← All articlestechnical

Zero-Trust Networking for Self-Hosted Infrastructure: Enterprise Security on a Startup Budget

You run your own servers. Maybe a dedicated box at Hetzner, a Proxmox cluster in a colocation rack, or a stack of NUCs in your office. You have 20, 50, maybe 80+ containers running services your team

Yash Pritwani

28 April 202610 min read read

# Zero-Trust Networking for Self-Hosted Infrastructure: Enterprise Security on a Startup Budget

You run your own servers. Maybe a dedicated box at Hetzner, a Proxmox cluster in a colocation rack, or a stack of NUCs in your office. You have 20, 50, maybe 80+ containers running services your team depends on daily: Git forges, CI runners, monitoring dashboards, internal tools, databases.

Now answer this: how many inbound ports do you have open?

If the answer is anything other than zero, this article is for you.

The Problem: Exposing Self-Hosted Services Securely

The traditional approach to making self-hosted services reachable from the internet follows a well-worn path. You open port 443 on your firewall. You point a DNS record at your public IP. You terminate TLS with Let's Encrypt. Maybe you put nginx or Traefik in front. You add HTTP Basic Auth or IP allowlisting for sensitive dashboards.

This model worked for two decades. It also has fundamental problems that compound as your infrastructure grows.

Every open port is attack surface. Port 443 is expected, but the moment you expose it, you invite the entire internet to probe your TLS stack, your reverse proxy, and every application behind it. Your firewall rules become a growing list of exceptions. Your VPN becomes a bottleneck that everyone complains about. Your SSH bastion host is one misconfigured authorized_keys away from compromise.

The traditional perimeter model assumes that the network boundary is the security boundary. Zero-trust architecture rejects this assumption entirely. Instead of asking "is this request coming from inside the network?", it asks "is this specific request, from this specific identity, authorised for this specific resource, right now?"

For self-hosters in the EU, there is an additional dimension. GDPR and national data protection frameworks (the German BDSG, the UK Data Protection Act 2018) impose obligations on how traffic flows, where data is processed, and what third parties touch it. Your architecture choices have compliance implications.

The Architecture: Zero Ports Open

We serve 84 Docker containers through a single Cloudflare Tunnel with zero inbound ports open on the host firewall. Here is how the architecture works.

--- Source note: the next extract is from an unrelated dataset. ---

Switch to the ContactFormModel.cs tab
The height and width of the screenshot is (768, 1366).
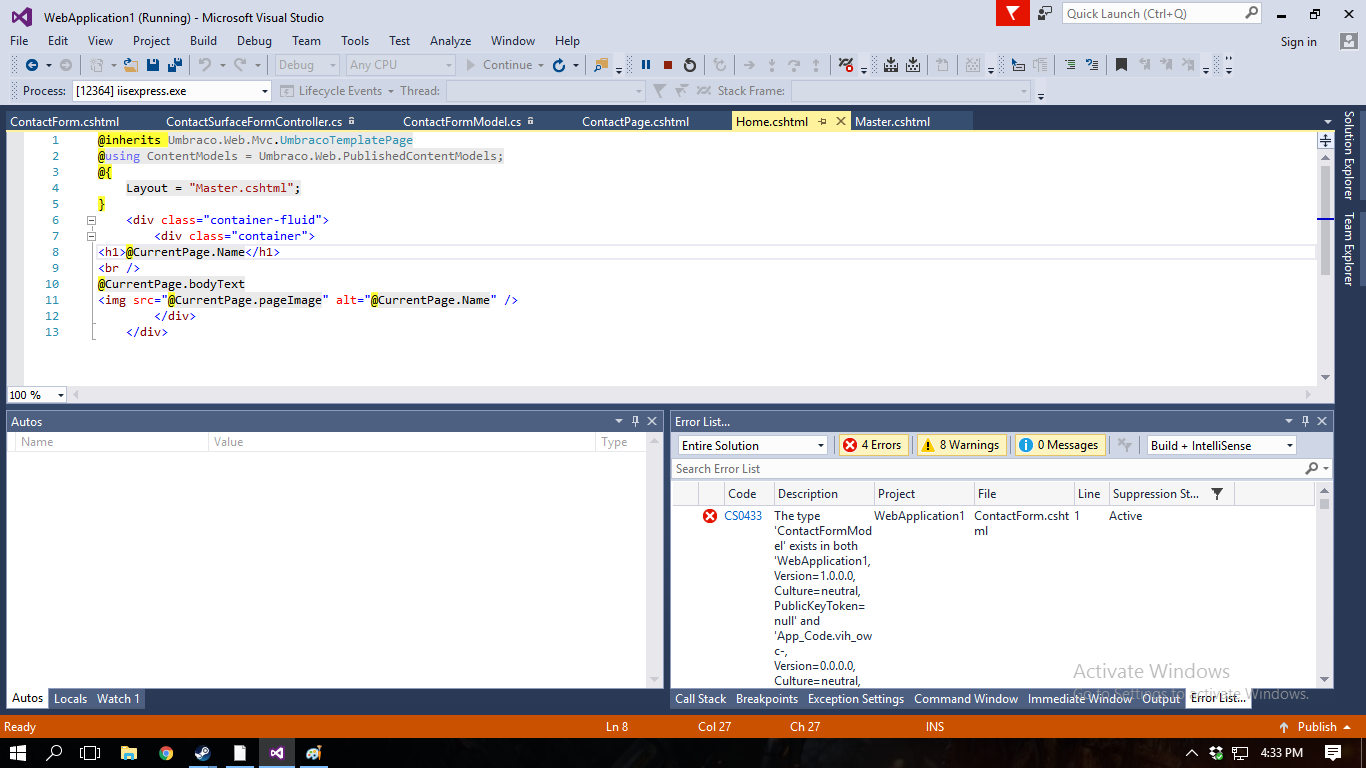click(x=462, y=122)
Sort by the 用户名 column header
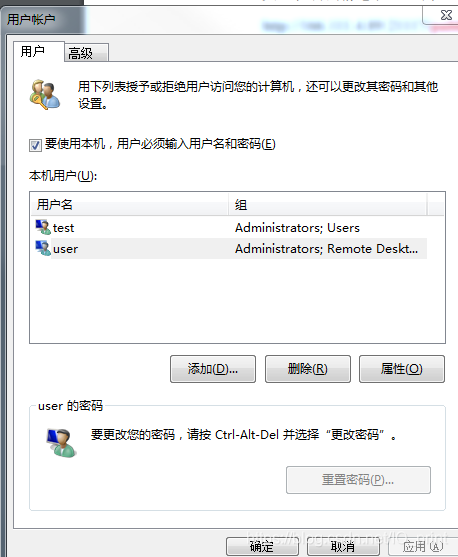Image resolution: width=458 pixels, height=557 pixels. (x=129, y=205)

Cloudflare Tunnel (cloudflared) runs as a lightweight daemon on the host. It establishes outbound-only QUIC connections to Cloudflare's edge network. Traffic flows like this:

User -> Cloudflare Edge (TLS termination, WAF, DDoS protection)
     -> Cloudflare Tunnel (outbound connection from your server)
     -> Traefik (internal reverse proxy, port 443/80 on localhost only)
     -> Target container (e.g., Gitea, Grafana, n8n)

The critical property: your server initiates all connections. There are no listening ports. A port scan of your public IP returns nothing. The attack surface is reduced to the Cloudflare edge, which is hardened infrastructure operated by a team whose entire job is absorbing attacks.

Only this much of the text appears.